Bluebird, bobcat and coyote sightings thrilled me in January while one highlight of February was videotaping several crows harassing a bald eagle on its pine tree perch.
I photographed coyotes again in March along with woodpeckers, sandhill cranes and a puffed up male peacock trying his best to impress several uninterested females.
Some of my most memorable wildlife finds in April were a complete surprise. While walking through Oakland Nature Preserve just west of Winter Garden, I chanced upon zebras, wildebeests, ostriches, antelope and long-horned cattle grazing the grass at Briley Farm, a private exotic animal farm abutting the preserve.
Nesting bluebirds, fluttering butterflies and a wild beehive discovered by my 5-year-old grandson were among May's highlights while June yielded a wild turkey sighting, the discovery of a cardinal nest, more bluebird action and concern over the presence of too many seed-stealing squirrels at my birdfeeders.
July was a month filled with fluttering and buzzing. I wrote about, videotaped and photographed numerous butterflies, bees and beneficial wasps fluttering around plants like African blue basil, tropical milkweed and scarlet salvia.
Sweet little chickadees brought smiles to my face in August even as I frowned over a seemingly unstoppable invasion of tawny crazy ants to areas directly around our house.
I learned about assassin bugs in September, which despite their name, are not harmful to people. My spotted beebalm plant provided hours of entertainment as I watched a wide range of pollinators visit its nectar-producing flowers.
During my birthday month of October, I made a short movie of an immature ibis awkwardly trying to balance on a utility wire and fretted over the discovery of a large rat in one of my flowerpots after returning home from a week at the beach.
In November, I took pictures of a belted kingfisher fluffing his feathers and photographed spider webs glimmering in the morning dew.
One day, as I was coming home from town, I chanced upon a giant rattlesnake on our driveway. Seeing such a large and beautiful specimen is a rarity considering how quick most people are to kill snakes, especially venomous varieties. I left my find alone to live long and prosper in the forest understory.

Exercises to complete:
[a] Reproduce, word for word, the part of the wildlife diary that opens with the words containing "During my birthday" and closes with "the forest understory.".
[b] Answer these questions from the wildlife diary:
(i) Which animals were grazing at Briley Farm?
(ii) What did the writer's 5-year-old grandson discover in May?
(iii) What did the writer find in a flowerpot in October?
[c] Write the next part of the wildlife diary, picking up after its final sentence.
The listing is not needed for any of this.

(Records from a dataset)
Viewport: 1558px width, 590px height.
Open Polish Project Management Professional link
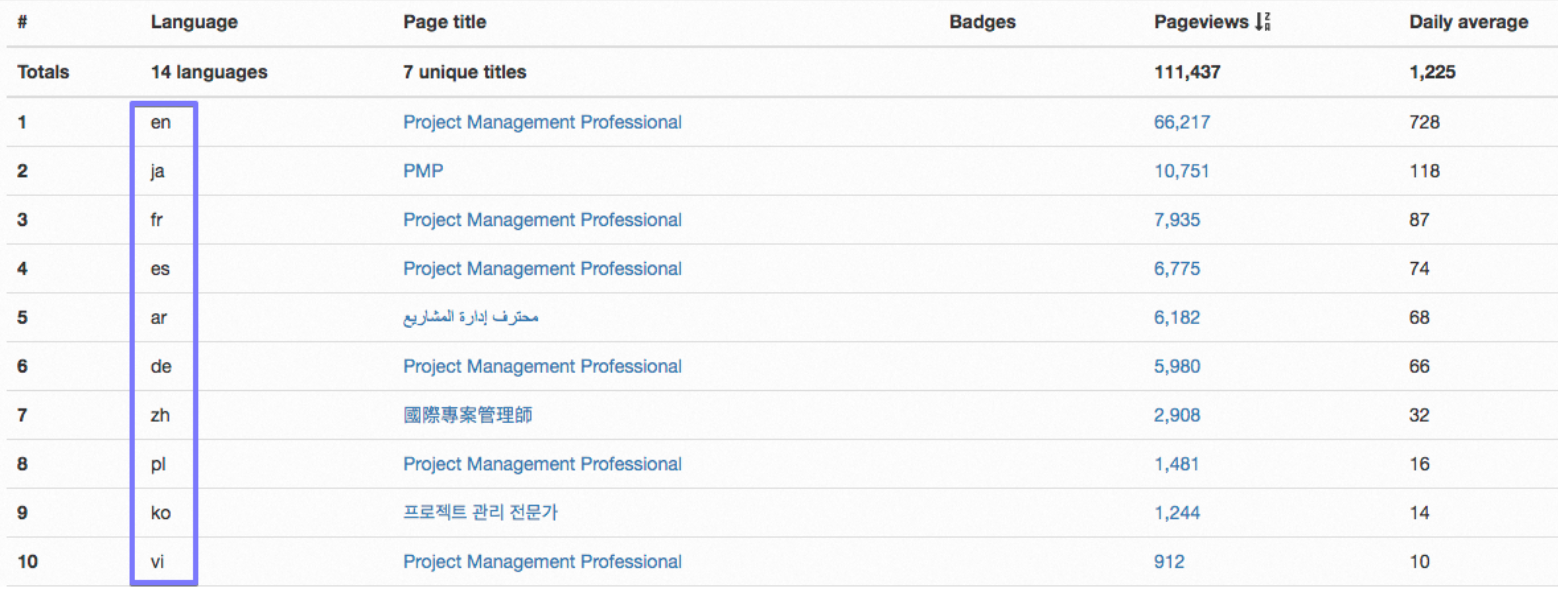[542, 464]
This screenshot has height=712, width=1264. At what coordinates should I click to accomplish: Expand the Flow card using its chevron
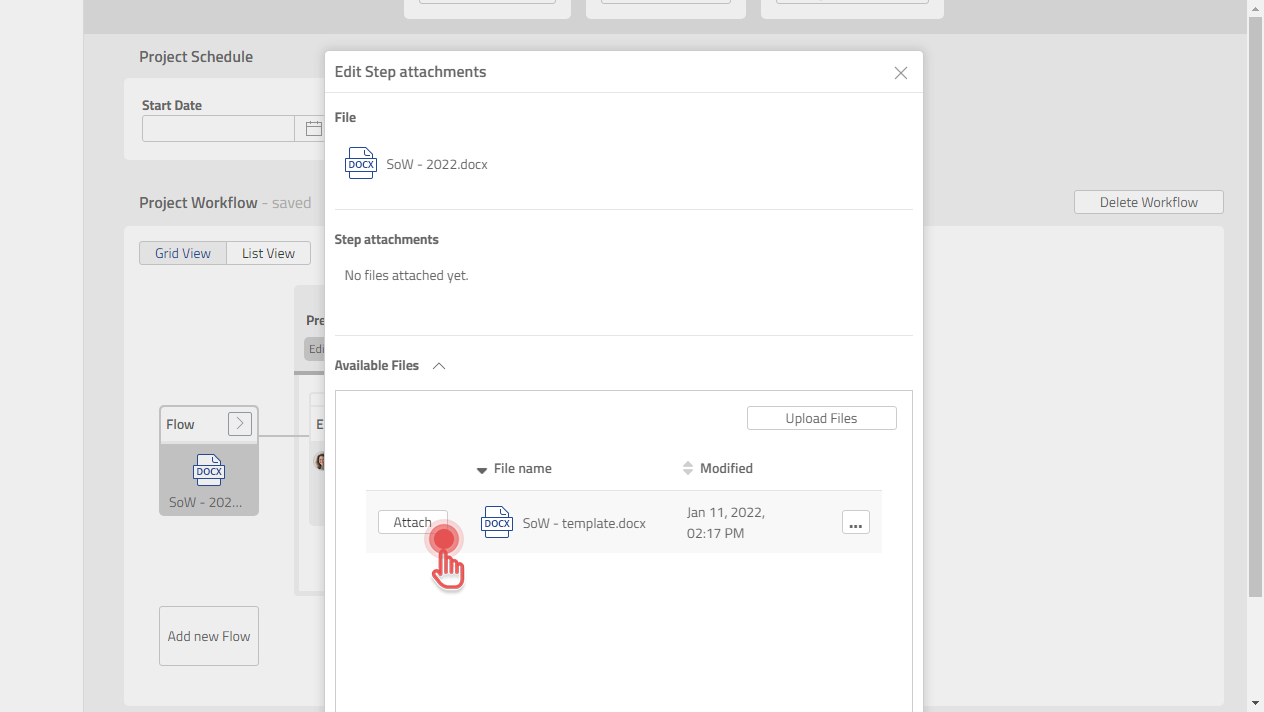pyautogui.click(x=239, y=423)
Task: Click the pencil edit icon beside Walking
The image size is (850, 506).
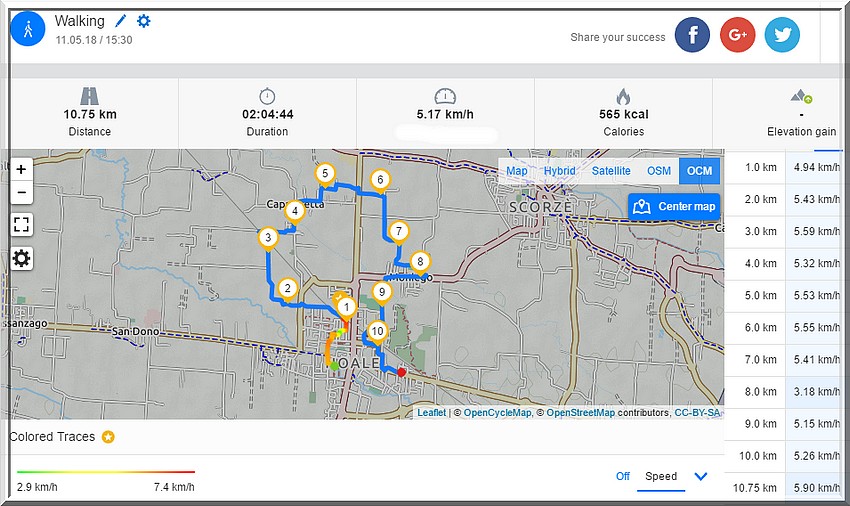Action: coord(121,21)
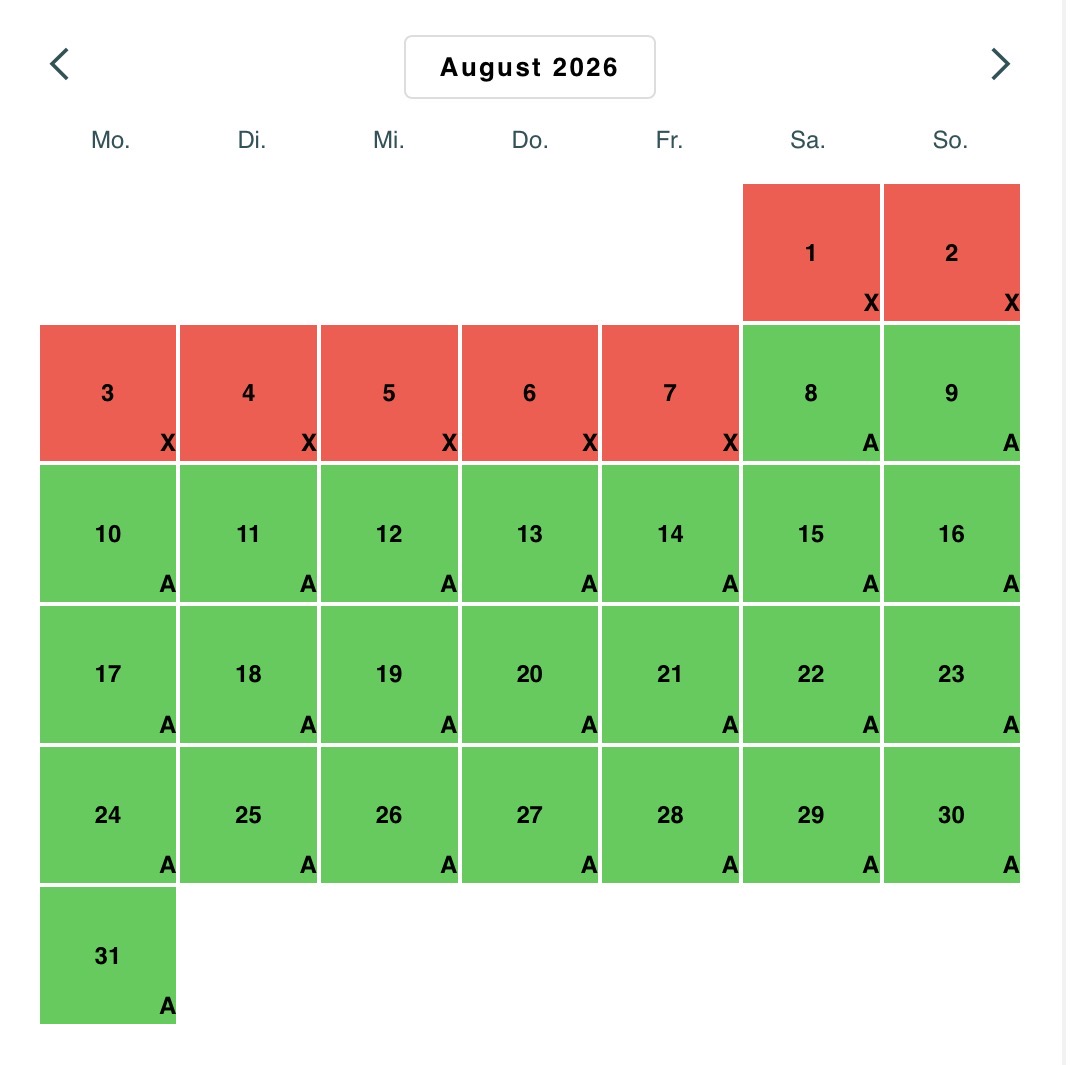This screenshot has width=1072, height=1065.
Task: Pick Thursday August 27
Action: click(x=530, y=815)
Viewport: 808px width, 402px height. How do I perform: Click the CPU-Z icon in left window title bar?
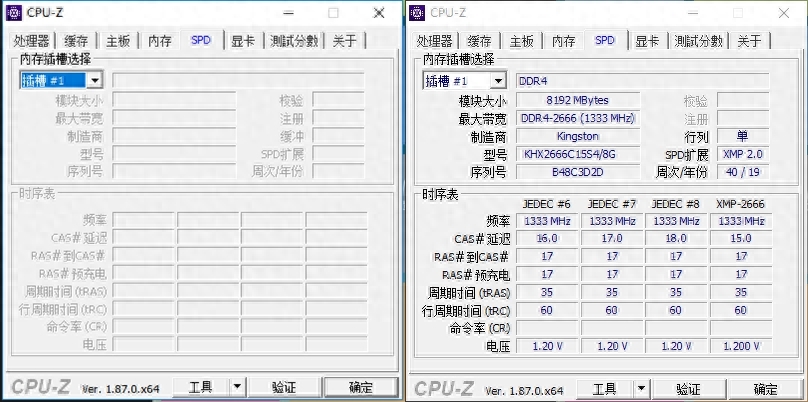click(14, 13)
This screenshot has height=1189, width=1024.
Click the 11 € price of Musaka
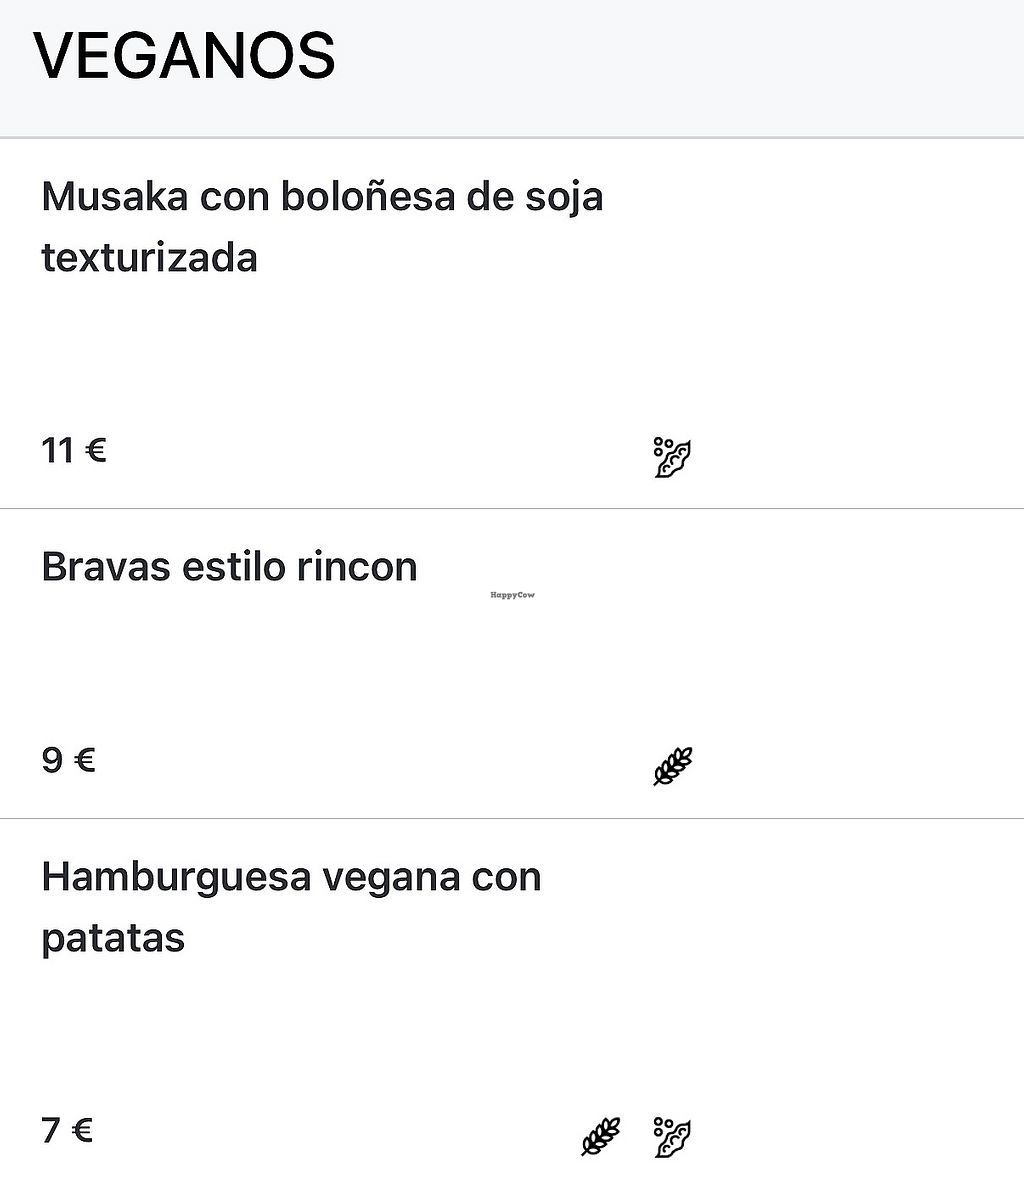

Outputs for the tasks:
[a]
During my birthday month of October, I made a short movie of an immature ibis awkwardly trying to balance on a utility wire and fretted over the discovery of a large rat in one of my flowerpots after returning home from a week at the beach.
In November, I took pictures of a belted kingfisher fluffing his feathers and photographed spider webs glimmering in the morning dew.
One day, as I was coming home from town, I chanced upon a giant rattlesnake on our driveway. Seeing such a large and beautiful specimen is a rarity considering how quick most people are to kill snakes, especially venomous varieties. I left my find alone to live long and prosper in the forest understory.

[b]
(i) Zebras, wildebeests, ostriches, antelope and long-horned cattle.
(ii) A wild beehive.
(iii) A large rat.

[c]
November was also the month when I first spotted feral hogs on our property near Groveland. Unlike the rattlesnake, which I never considered killing, knowing that a passel of hogs has discovered our lakeside home has created an ethical struggle. Initially, I was excited to see such large mammals on our property. But as the weeks went by and more and more land was uprooted, I began to question my views on hunting.
I was distraught by the slaughter of 295 Florida black bears — hunting was permitted in October for the first time in 21 years. Killing them seemed wrong for so many reasons, but wild hogs are different. Unlike the black bear, with a small population hovering around 3,000, the number of feral pigs is huge. A half-million or more of these disease- and parasite-carrying critters roam the Florida countryside digging up land, wallowing in mud and polluting waterways such as our clear, clean lake.
Learning to coexist with nature has always been important to me, but sometimes coexisting is simply not possible. In December, I watched as a black boar swam through the water in our lake. When he stepped out on land, I realized I'd had enough. Seeing our shoreline torn up was one thing, but sharing the water in our lake with this bristly fellow and his friends was more than I could bear. The boar and I took a good long look at one another before he turned and ran away.
I've learned to live with alligators. I'm not scared of snakes. I appreciate spiders, bees and pollinating wasps. But feral hogs are singular. They pose unique problems.
According to the Chinese calendar, it won't be the Year of the Pig until 2019. And yet where I live, the Year of the Pig already happened. It took place in 2015 when a sounder of swine discovered our property. I intend for 2016 to be different. One way or another the porcine population must leave our landscape. As much as I treasure wildlife encounters, I refuse to be hogtied by a feral pig invasion.